Why water is key to unlocking a circular economy between utilities & industries

There is a critical mass of projects being assembled to accelerate the Water Circular Economy in Europe, with key learnings of interest to utilities across Asia.

While innovations unlocking resources from wastewater, including water, energy, and resources are encouraging, the needed link between water utilities and industries is often missing.

Two exciting European projects, being led by KWR Water Research Institute in the Netherlands, are linking together multiple stakeholders to accelerate knowledge transfer and help bridge this gap.

Under the ULTIMATE project, a total of 27 project partners have come together to create economic value and increase sustainability by valorising resources within the water cycle.

Co-financed by the European Commission, the four-year Horizon2020 project is being carried out under the EU Water in the Context of the Circular Economy programme. 

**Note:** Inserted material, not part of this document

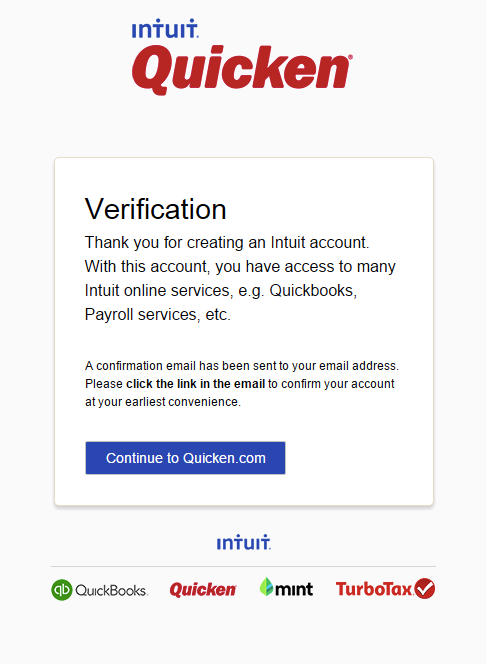Click the small red Quicken footer logo

(203, 589)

In total, nine large-scale demonstrations across Europe have been selected for ULTIMATE, from the agro-food, beverage, chemical/petrochemical and biotech sectors. 

Gerard van den Burg, coordinator of ULTIMATE

Gerard van den Berg, Coordinator of ULTIMATE and project manager of International Research Programme at KWR, indicated that “besides developing sound technological innovations supporting the Circular Economy we will also look into partnerships between industries and water utilities and (co-)ownership of water service providers”.

A second project, NextGen, will drive the Circular Economy through a wide range of water-embedded resources, including water, energy and materials.

The four-year H2020 project brings together a partnership of 30 organisations to demonstrate technological, business and governance solutions for water in the circular economy. 

From water utilities to a beer brewery, in total 10 NextGen projects have been selected to represent a variety of stakeholders who could participate and benefit from circular economy activities.

Christos Makropoulos, principal scientist at KWR

Christos Makropoulos, principal scientist, KWR, said, “Traditional, linear supply chains involving production, consumption and disposal have become vulnerable. Climatic changes, commercial competition and environmental degradation, are putting existing business models under strain.

“While solving each of these challenges on their its own is very difficult, what if we could help to solve all three problems at once? Developing local, robust and transparent markets for water-embedded resources, including water, energy and materials can help to climate-proof the European society.”

As well as leading ULTIMATE and NextGen, KWR is involved in all relevant EU projects on circularity. Bridging science to practice, the organisation has expertise in creating new business models and values, involving stakeholders and identifying unknown risks in the transition to a circular economy.

Key findings will be instrumental in developing an EU Roadmap and will provide new insights that support wider uptake of circular solutions in the global water sector.

Jos Frijins, coordinator of NextGen

Jos Frijns, coordinator of NextGen and Resilience Management & Governance team leader at KWR, added, “To unlock resources and water in the circular economy, there is a need for innovative technology, business and governance solutions.

“A rejuvenation of local, national and regional economic activity could help towards economic growth with low environmental impact.”